Customer Churn Predictor App

Northwestern University

MSiA-423 Analytics Value Chain

Spring 2020

Developer: Siqi Li

QA: Luping(Rachel) Zhao

Repo structure

Project Charter
Directory Structure
Clone the Repository
Random Forest Model Pipeline
Customer Churn Predictor App
Backlog

Project Charter

Vision:

Customer attrition refers to the loss of customers by a business. No matter whether a customer is a one-time purchaser or a loyal program member, customers will eventually churn and not remain active indefinitely. The loss of customers is undesirable, as in most of the cases, the cost to retain a customer is lower than that to acquire a new customer. Companies in various industries such as telecom companies, insurance companies and restaurants often analyze customer attrition to get a deeper insight into the churn. This project specifically aims to help a telecom company make reliable predictions for customer churn so that the company can implement remedial actions for customer retention.

Mission:

This project uses the Telco customer churn data compiled by BlastChar on Kaggle.com (https://www.kaggle.com/blastchar/telco-customer-churn). This data set contains information about a telecom company which provides services to 7,043 customers in California. For each customer, it has the binary indicator of whether a customer has churned, along with several demographic predictors such as gender and service predictors such as the monthly payment. The dimension of the dataset is 7,043 rows by 21 columns.

This project enables business stakeholders at the telecom company to predict whether a given customer will churn and get the associated predicted probability of churn by entering parameters such as the customer’s gender, contract term, and monthly charge. Based on the predicted results, business stakeholders can then implement plans to retain customers who are likely to churn. The prediction is based on a supervised machine learning model trained and validated on historical customer attrition data.

■ **TASK STATEMENT**
Resume the write-up on the customer churn predictor project, starting immediately after its final sentence.

■ **SUPPLIED MATERIAL**
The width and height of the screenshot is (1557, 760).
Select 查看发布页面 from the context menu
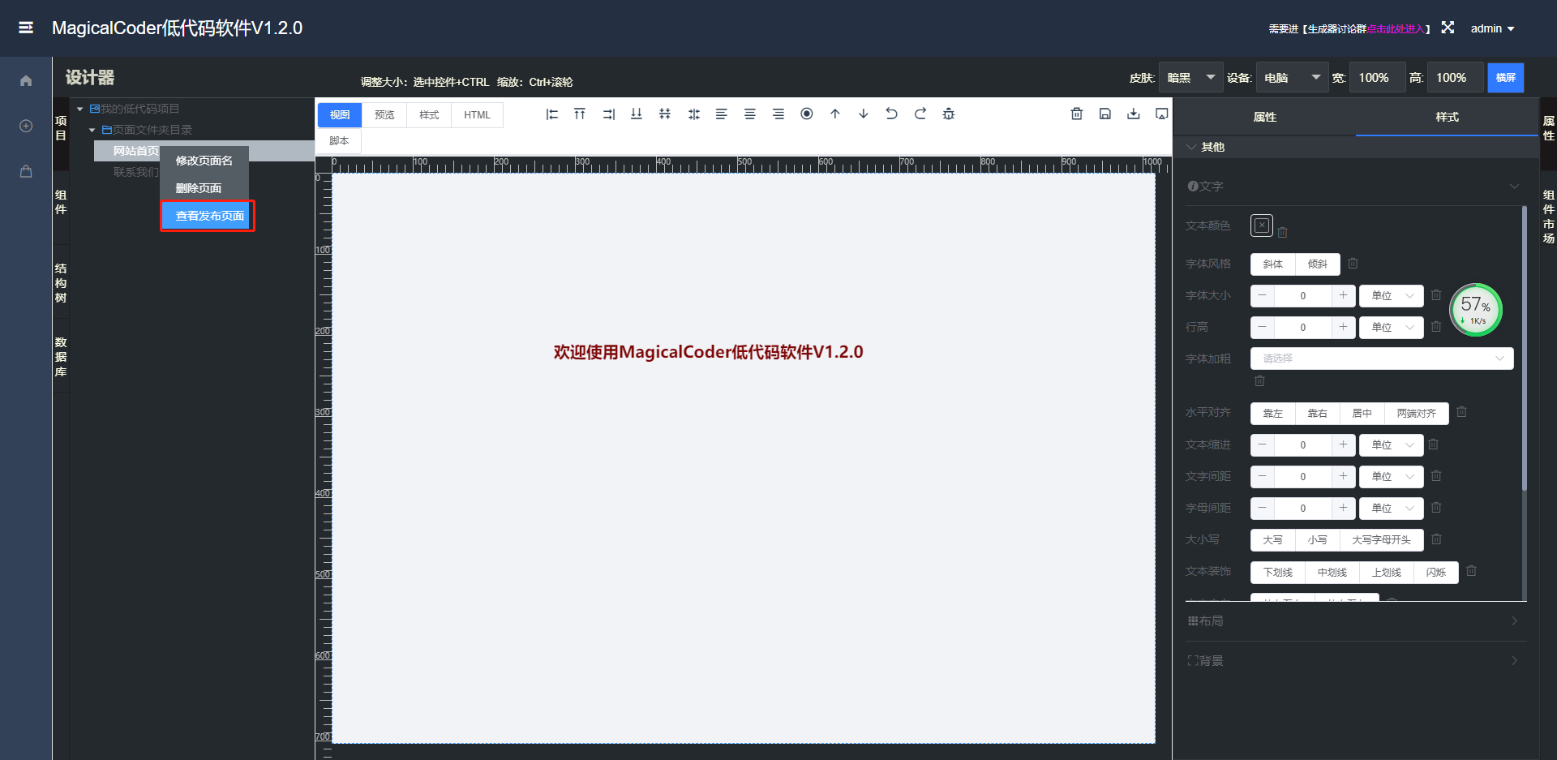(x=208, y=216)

==

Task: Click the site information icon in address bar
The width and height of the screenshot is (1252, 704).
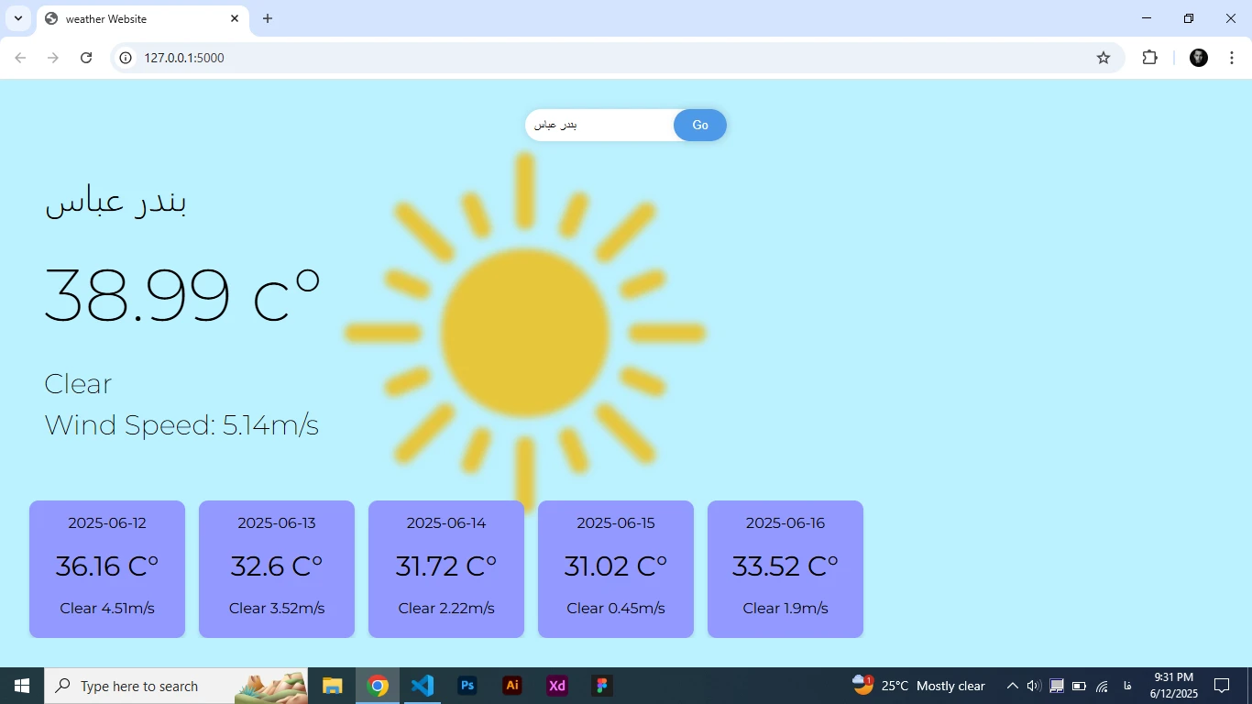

■ **WRITTEN ANSWER**
Success criteria:

Model performance metric: 80% cross-validated correct classification accuracy on the training data
Business outcome metrics: 10% decrease in customer attrition rate in the month following the deployment of the project

Directory structure

├── README.md                              <- You are here
├── app
│   ├── templates/                         <- HTML files that is templated and changes based on a set of inputs
│   ├── Dockerfile_App                     <- Dockerfile for building image to run app 
│   ├── Dockerfile_Pipeline                <- Dockerfile for building image to run the random forest model pipeline  
│
├── config                                 <- Directory for configuration files 
│   ├── logging/                           <- Configuration of python loggers
│   ├── .aws                               <- Configurations for AWS and RDS
│   ├── flaskconfig.py                     <- Configurations for Flask API
│   ├── config.yml                         <- Configurations for developing and evaluating the model
│   ├── reproducibility_test_config.yml    <- Configurations for reproducibility tests
│
├── data                                   <- Folder that contains data used or generated. 
│
├── deliverables/                          <- Presentation Slide
│
├── eda/                                   <- Folder that contains exploratory data analysis outputs
│
├── models/                                <- Trained model objects, model predictions, feature importance and model evaluations
│
├── src/                                   <- Source code for the project 
│
├── test/                                  <- Files necessary for running unit tests and reproducibility tests
│   ├── reproducibility_true/              <- expected files for reproduciblity tests
│   ├── unit_test_true                     <- input and expect files for unit tests
│
├── app.py                                 <- Flask wrapper for running the model 
├── run.py                                 <- Simplifies the execution of one or more of the src scripts  
├── requirements.txt                       <- Python package dependencies

Clone the Repository

In order to run the app, you first need to clone the repo to your local machine by running the following bash command.

# clone the repo 
git clone [email protected]:LSQI15/Customer-Churn-Predictor-App.git

# update working directory
cd Customer-Churn-Predictor-App

Random Forest Model Pipeline

1. Pipeline File Path Configurations (Optional)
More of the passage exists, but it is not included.